Everyone needs a tetanus and diphtheria booster every ten years. Adults born after 1970 who weren’t immunized need to get one shot of measles, mumps and rubella or MMR vaccine.  For whooping cough, adults 18 years and older need one dose of acelluar pertussis-containing vaccine (found in Tdap).  As for polio, most Canadians are immune, but non-immunized adults should get the full series of shots.

Healthy adults up to the age of 24 should get meningococcal vaccine and adults age 65 and up should get one for pneumococcus.  Chicken pox vaccine should be given to susceptible adults age 18 to 40.  HPV is for women and men up to the age of 26, and to those at risk of ongoing exposure age 27 and up.  The HPV vaccine recommended for women is somewhat different than the one for men.  The shingles vaccine is recommended for adults age 60 and older.

Here are the vaccines recommended by the Public Health Agency of Canada.

If you’re thinking of taking a pass on adult immunizations, considers the stakes. If there’s a local outbreak of whooping cough, you may no longer be protected even though you received the vaccine as a child.
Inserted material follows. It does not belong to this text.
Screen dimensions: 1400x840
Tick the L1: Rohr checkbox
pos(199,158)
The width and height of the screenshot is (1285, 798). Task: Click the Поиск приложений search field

Getting your shots up to date helps protect your kids especially babies too young for vaccines.  If there’s a local outbreak of measles, and you weren’t fully immunized as a child, you might end up getting the disease.  Adults who get measles and mumps are more likely than kids to have serious complications, and to end up in hospital.  Some countries won’t let you in if you don’t have a record of completed immunizations.  If you don’t get your shots, you won’t be a good role model to your kids who have no say in the matter.  If you develop a chronic disease like heart failure or lung disease, not getting a timely immunization might mean having to be hospitalized.

How to boost adult immunization rates is a major concern among public health officials. The Public Health Agency of Canada says there are a number of encounters between health professional and patient when adult immunization can be discussed. The list should include any first time visit, especially new immigrants.  The first prenatal pregnancy visit is another good opportunity, but keep in mind that pregnant women should wait until after 26 weeks to get a dose of pertussis vaccine, and should wait until after the baby is born to get MMR.  Immunization should be discussed every time an adult is admitted to hospital or to a long-term care facility.  When parents bring their kids for immunizations, it could very effective to discuss the subject with the parents as well.

The most obvious one occurs when the patient asks for travel advice.  Every time I travel overseas, I have my vaccination record updated.  I urge you to talk to your health professional about updating your immunizations.